Task brief.
Leaving out the pictures, print exactly the lines from the one holding "Task: Insert an up arrow marker" to the last line of the entries below, both included, and nothing more.

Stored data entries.
****

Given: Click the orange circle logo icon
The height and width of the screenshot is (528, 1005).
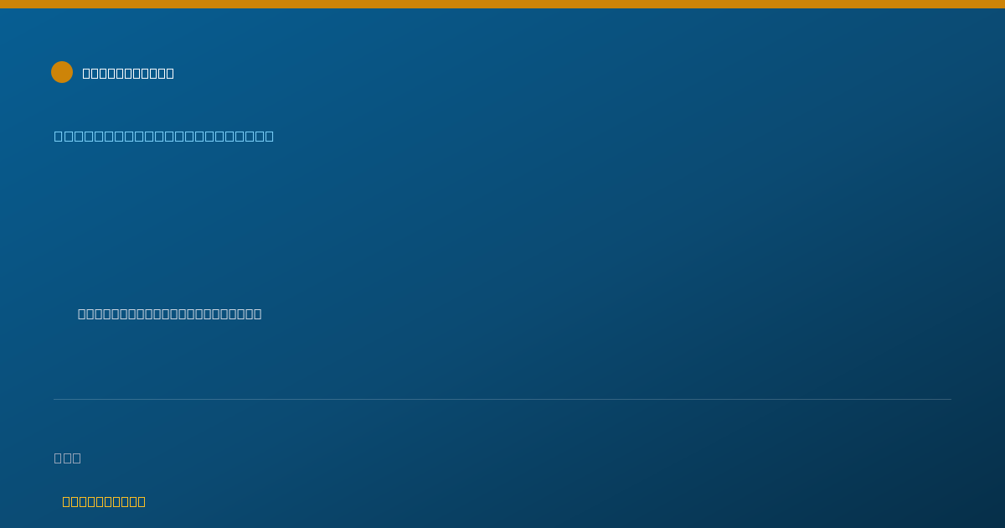Looking at the screenshot, I should [x=62, y=72].
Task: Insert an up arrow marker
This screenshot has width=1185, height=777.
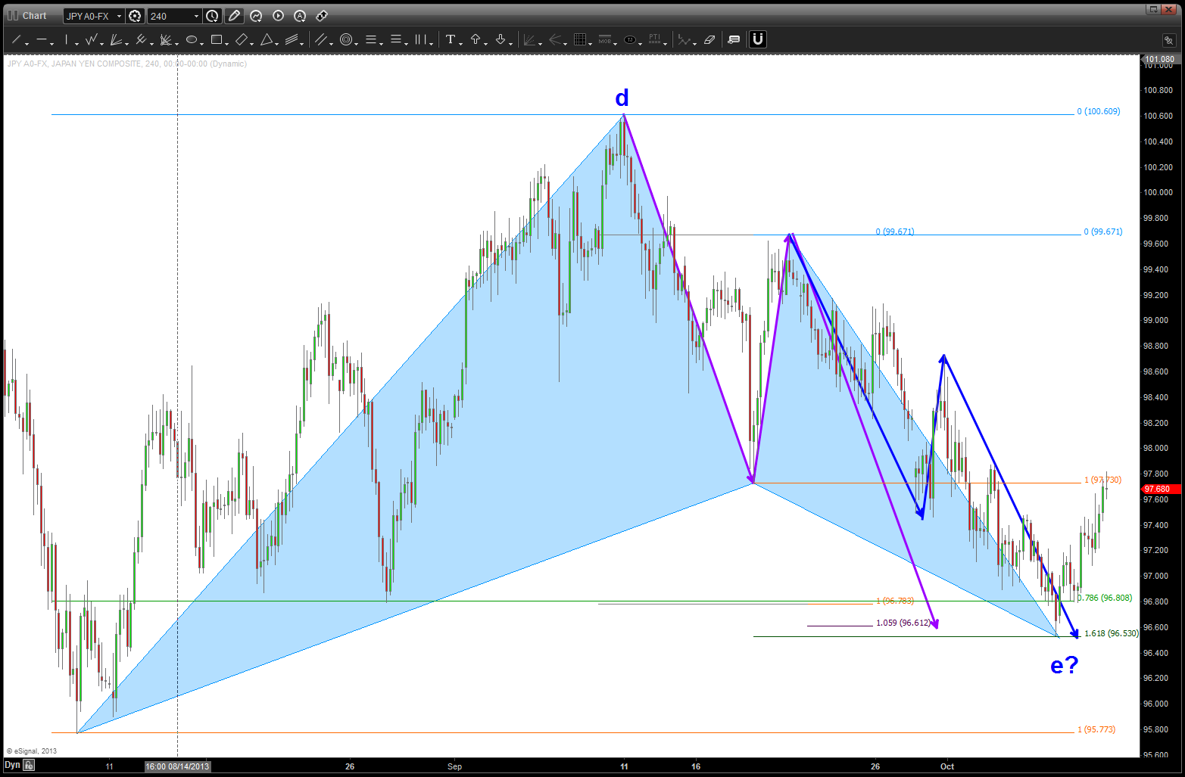Action: click(x=476, y=39)
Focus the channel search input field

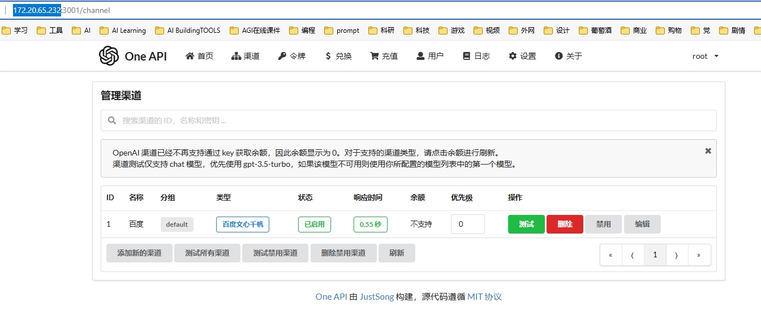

****

Finished task.
Task: Insert an up arrow marker
This screenshot has width=1185, height=777.
Action: click(x=476, y=39)
Focus the channel search input field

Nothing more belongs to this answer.